■ **Exercise instructions**:
Swap "main branch" for "release branch" and write out everything from the line containing "The image size is (610, 144)." down to the line containing "Action: pyautogui.click(x=393, y=21)", leaving all else in those lines unchanged.

— start Data extract —

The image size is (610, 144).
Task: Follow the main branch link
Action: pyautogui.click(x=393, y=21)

— end Data extract —
— start Data extract —

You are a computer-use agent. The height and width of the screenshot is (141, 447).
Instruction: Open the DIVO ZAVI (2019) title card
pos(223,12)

— end Data extract —
— start Data extract —

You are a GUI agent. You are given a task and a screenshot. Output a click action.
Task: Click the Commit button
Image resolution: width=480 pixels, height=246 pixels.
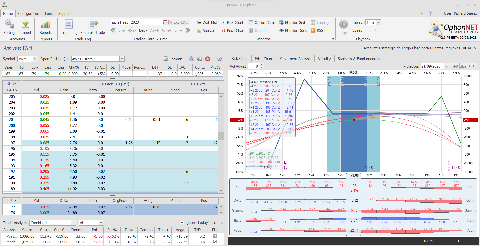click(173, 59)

— end Data extract —

■ **Result**:
The image size is (610, 144).
Task: Follow the release branch link
Action: pyautogui.click(x=393, y=21)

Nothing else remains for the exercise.